(Saved entries)
_ _ _ _ _
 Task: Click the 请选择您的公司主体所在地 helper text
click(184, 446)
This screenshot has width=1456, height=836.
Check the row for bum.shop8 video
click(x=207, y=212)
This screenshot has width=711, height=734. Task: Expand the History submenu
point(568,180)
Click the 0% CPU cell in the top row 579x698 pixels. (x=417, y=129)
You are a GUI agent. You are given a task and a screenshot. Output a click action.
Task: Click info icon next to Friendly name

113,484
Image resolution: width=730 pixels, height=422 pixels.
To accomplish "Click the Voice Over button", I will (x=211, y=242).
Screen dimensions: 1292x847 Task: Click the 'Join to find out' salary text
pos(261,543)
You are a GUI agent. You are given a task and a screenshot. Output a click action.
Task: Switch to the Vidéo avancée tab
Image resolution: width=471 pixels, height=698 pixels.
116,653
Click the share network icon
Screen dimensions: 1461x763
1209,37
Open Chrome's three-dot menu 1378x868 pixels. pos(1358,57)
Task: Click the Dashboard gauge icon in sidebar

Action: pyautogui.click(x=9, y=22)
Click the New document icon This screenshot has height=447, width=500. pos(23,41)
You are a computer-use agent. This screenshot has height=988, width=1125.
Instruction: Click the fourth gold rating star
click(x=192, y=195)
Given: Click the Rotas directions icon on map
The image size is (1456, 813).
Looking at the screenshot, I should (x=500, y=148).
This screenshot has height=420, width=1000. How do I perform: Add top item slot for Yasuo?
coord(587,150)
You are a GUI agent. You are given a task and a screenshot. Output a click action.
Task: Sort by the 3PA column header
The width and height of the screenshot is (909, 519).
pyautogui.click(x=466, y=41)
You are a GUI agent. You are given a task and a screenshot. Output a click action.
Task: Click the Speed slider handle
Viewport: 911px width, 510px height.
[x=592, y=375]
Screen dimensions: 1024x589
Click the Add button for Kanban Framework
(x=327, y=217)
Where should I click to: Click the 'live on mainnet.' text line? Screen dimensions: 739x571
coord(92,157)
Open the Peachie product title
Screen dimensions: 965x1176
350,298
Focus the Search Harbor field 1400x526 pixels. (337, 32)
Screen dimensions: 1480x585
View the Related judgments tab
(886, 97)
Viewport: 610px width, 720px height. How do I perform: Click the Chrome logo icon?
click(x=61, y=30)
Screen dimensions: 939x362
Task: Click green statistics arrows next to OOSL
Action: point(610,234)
_ _ _ _ _
--- Work instructions ---
Repeat, without changes, every line from the one that contains "Where should I" through the final line of the data.

--- Written reply ---
Where should I click to: Click the 'live on mainnet.' text line? Screen dimensions: 739x571
coord(92,157)
Open the Peachie product title
Screen dimensions: 965x1176
350,298
Focus the Search Harbor field 1400x526 pixels. (337, 32)
Screen dimensions: 1480x585
View the Related judgments tab
(886, 97)
Viewport: 610px width, 720px height. How do I perform: Click the Chrome logo icon?
click(x=61, y=30)
Screen dimensions: 939x362
Task: Click green statistics arrows next to OOSL
Action: point(610,234)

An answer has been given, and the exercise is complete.